In the summer of 1925, when dancer Jane Sherman boarded the SS Jefferson in Seattle for a tour of Asia, she had no idea what awaited her. She was just 17, leaving home to be on the road for nearly a year and a half. Sherman was a rising star in the dance company of the Denishawn School of Dancing and Related Arts, an academy founded by modern dance pioneers Ruth St Denis and Ted Shawn.

Her troupe was set to travel to Japan, China, Singapore, Burma (then a part of British India), India, Ceylon, Java and the Philippines before sailing back to the United States. During the tour, the Americans learned local dance forms and improvised on them. India was their longest stop.
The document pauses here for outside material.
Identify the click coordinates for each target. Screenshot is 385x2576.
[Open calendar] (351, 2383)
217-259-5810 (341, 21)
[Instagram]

India’s peculiarities did not always endear it to Sherman, who found its living and travelling conditions challenging. She maintained a diary throughout the journey and regularly wrote letters to her mother, which were later compiled into a book titled Soaring: The Diary and Letters of A Denishawn Dancer In the Far East, 1925-1926 . Male attention The dance company spent Christmas and New Year in Rangoon, before boarding the British India Steam Navigation Company’s SS Ellora for Calcutta.

By this time Sherman seemed to have tired of places like Singapore and Rangoon, where she said “there wasn’t so much of startling interest to see, study or do”. In a letter to her mother from the ship, she said the shopping and “gadding” were fun but tended to get boring. “But I’m learning all I can and lookin.